-- Exercise inputs follows --
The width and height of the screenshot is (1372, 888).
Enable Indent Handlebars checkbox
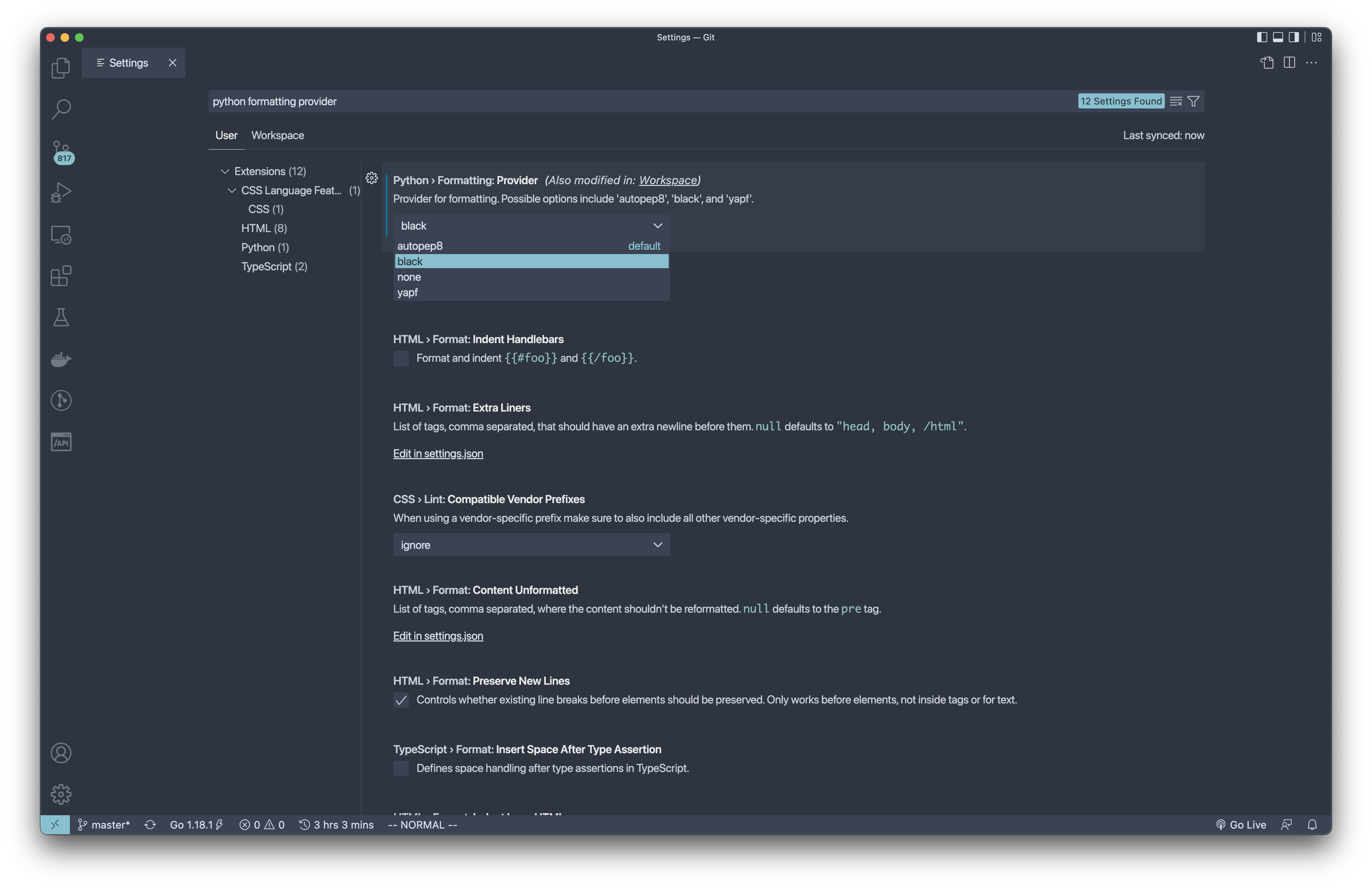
-- Exercise inputs concluded --
-- Exercise inputs follows --
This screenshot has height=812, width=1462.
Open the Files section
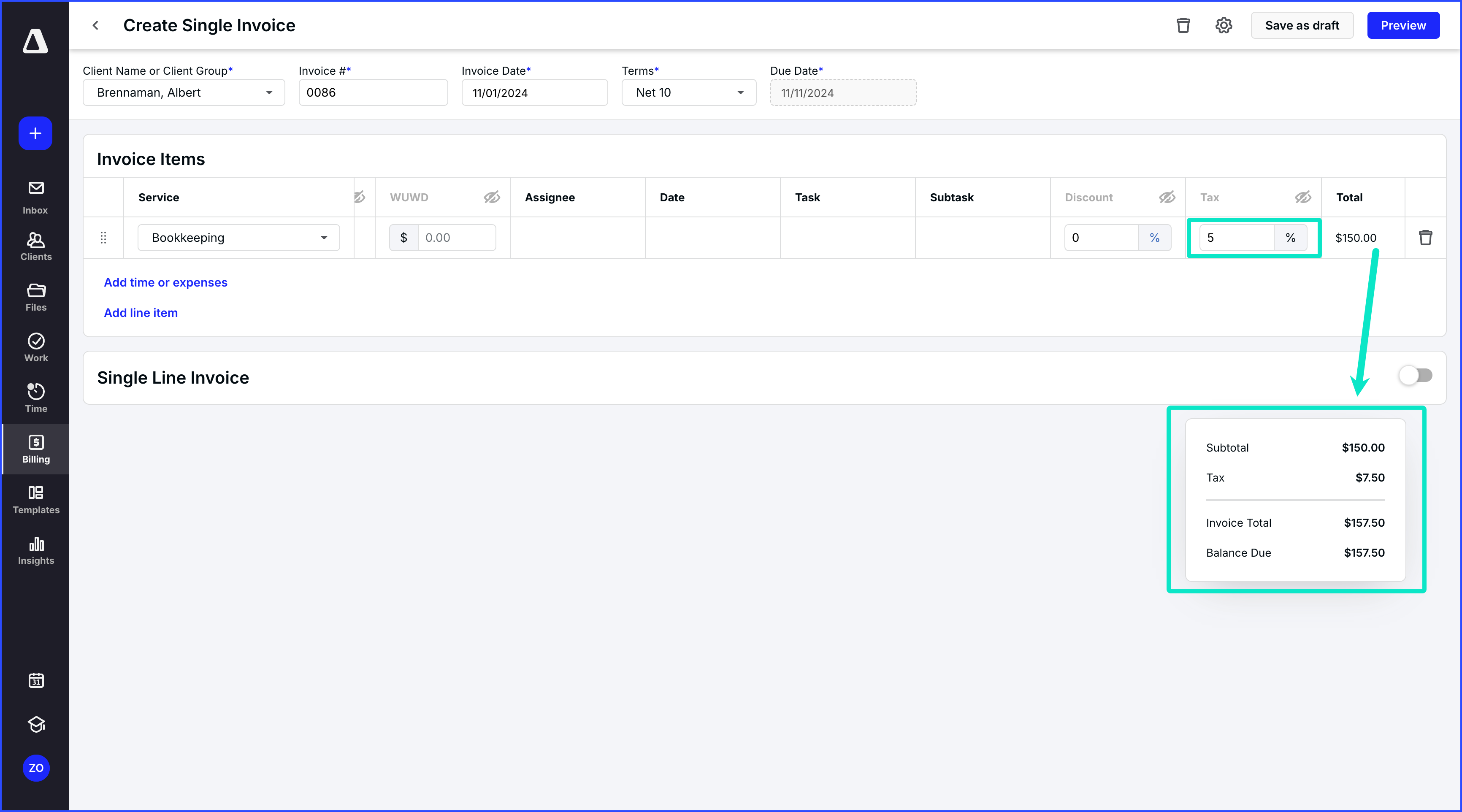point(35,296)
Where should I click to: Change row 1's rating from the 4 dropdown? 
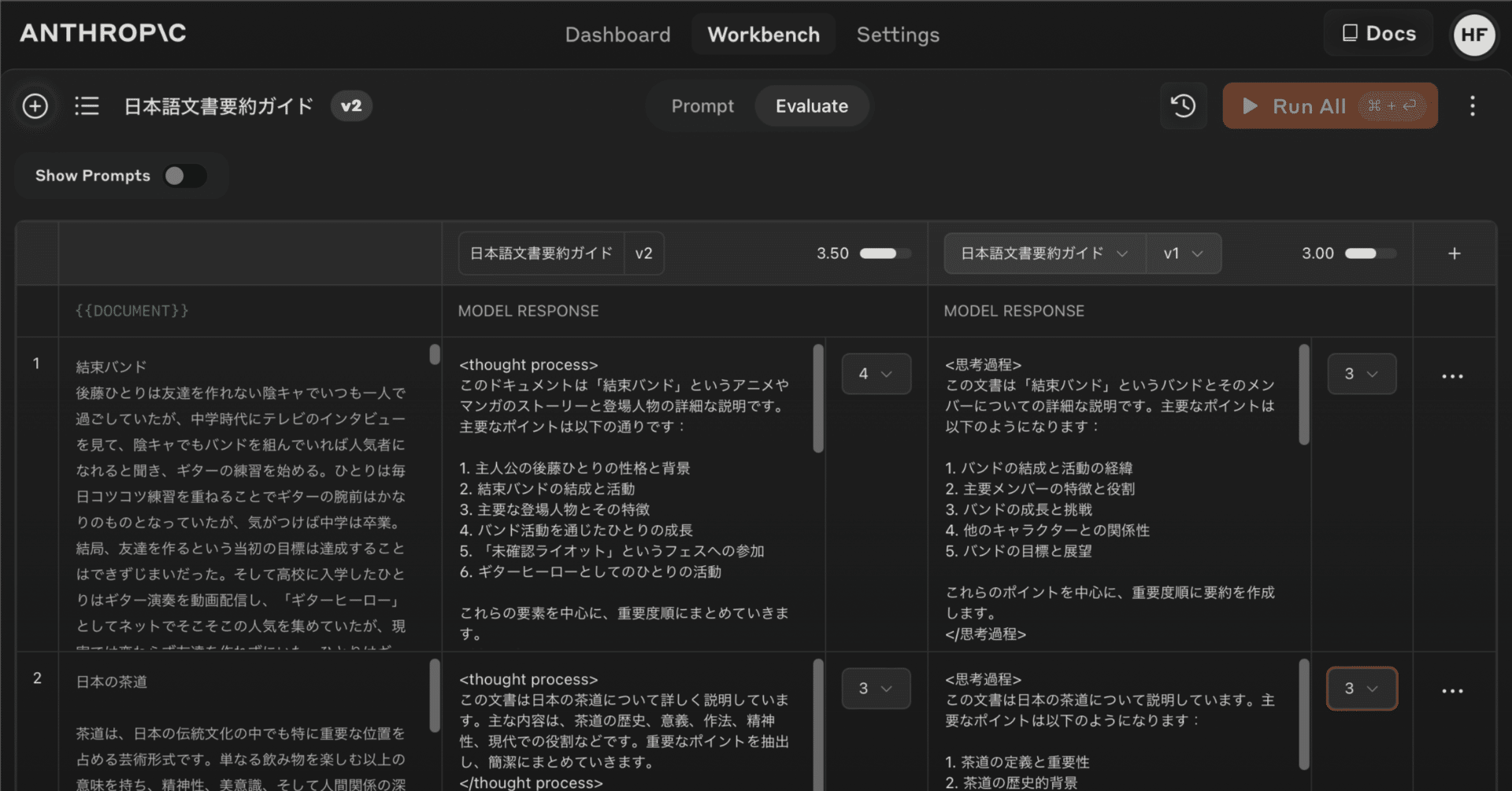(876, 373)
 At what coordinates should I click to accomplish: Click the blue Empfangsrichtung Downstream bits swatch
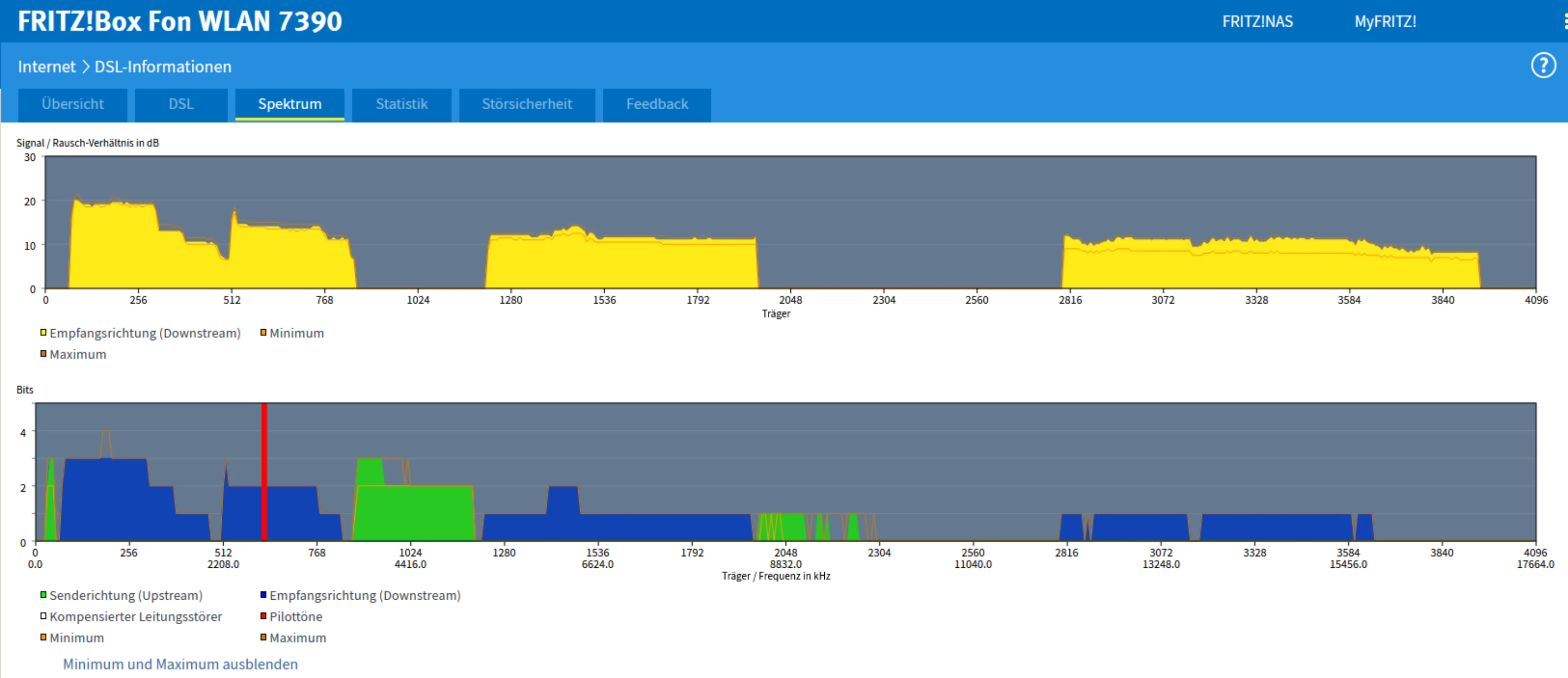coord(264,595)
-- Exercise inputs concluded --
- _Problem_: Look back at the data above. Transcribe exactly the lines starting at the line that contains "The width and" and ending at the line that contains "Enable Indent Handlebars checkbox".

- _Response to this exercise_:
The width and height of the screenshot is (1372, 888).
Enable Indent Handlebars checkbox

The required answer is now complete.